There were perhaps only two points of mutual understanding between the two groups: the first was that neither had the faintest idea what the high energy physicist at the back was going on about; the second was on the issue of shopping trolleys. After one developer pointed out that nobody would be able to patent the idea of a shopping trolley to take round Sainsbury's, and yet in the online world such patents are regularly granted, the UK minister for science and innovation, who happens to be Lord of said supermarket, suddenly piped up: "Now you’re getting onto an area I can understand." He was playing the audience for laughs, but all the same this was one of the precious few instances when suit and developer connected, if only for a moment.

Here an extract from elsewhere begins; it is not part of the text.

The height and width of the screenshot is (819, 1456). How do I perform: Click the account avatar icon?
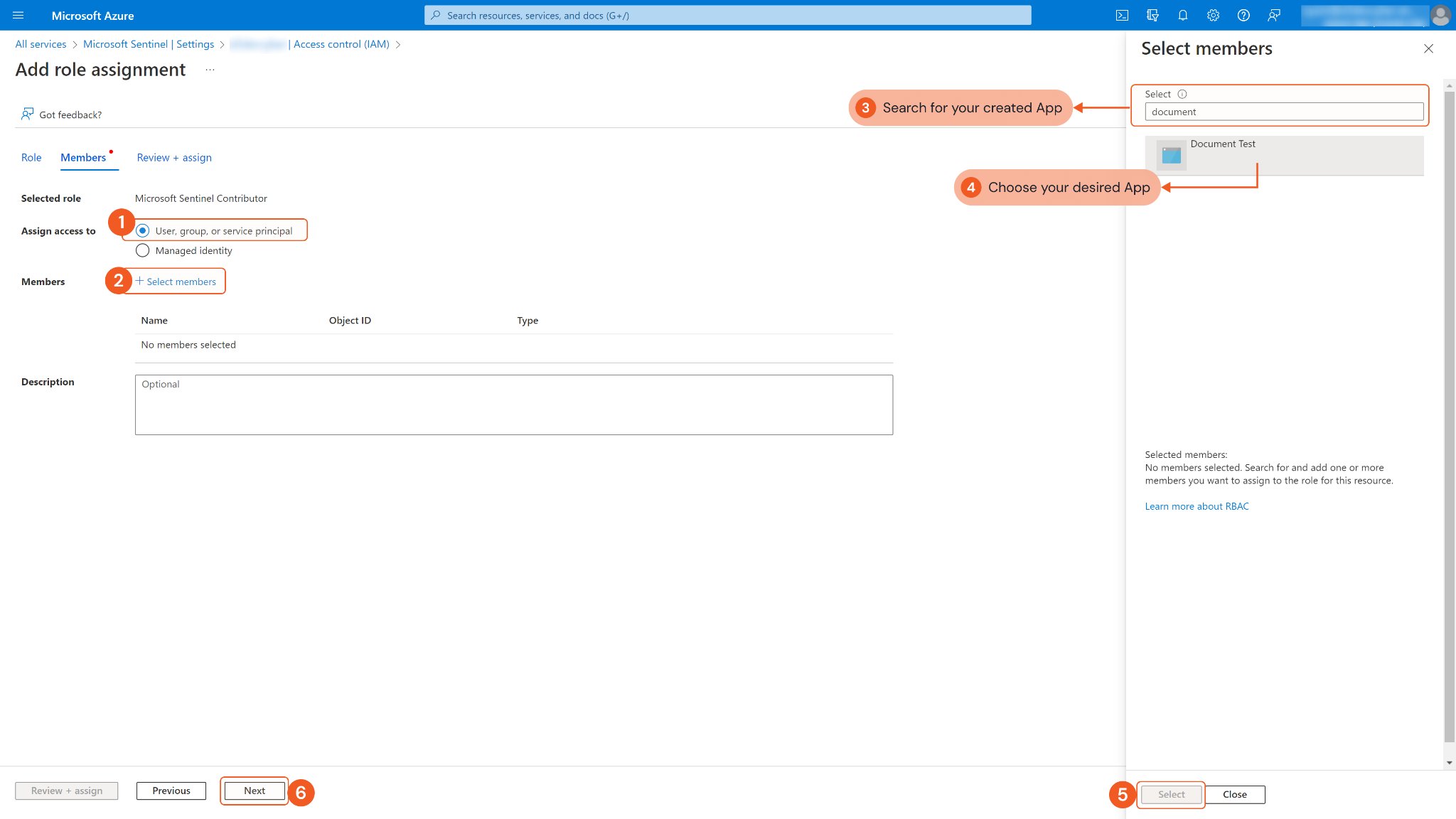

By the end of the two-hour meeting the important points of debate were left unresolved and the gulf of understanding between the two sides left unfilled. But another meeting was promised.
It's an all too familiar story. Some, though by no means all, of the developers at the meeting also happen to be active in the open-source community. Many agreed on the need to speak the language of the men in suits, whether to change laws or sell the idea of open-source software.
Those who wear suits to make laws and run companies speak the same language as each other, which gives those who come from the world of corporate, proprietary software a huge advantage when they try to influence those laws or sell their wares into the business community. Those who espouse open source are seen as outsiders who can't speak the lingo and are thus easy to exclude.
Open-source and free software has a great story to tell, but it needs people who can tell it in the language of the CIOs and the lawmakers. It's an old lesson, that the most effective revolutionaries are those with radical ideas disguised behind the facade of respectability. Open source must learn to play that game -- and owning your own suit may be an advantage.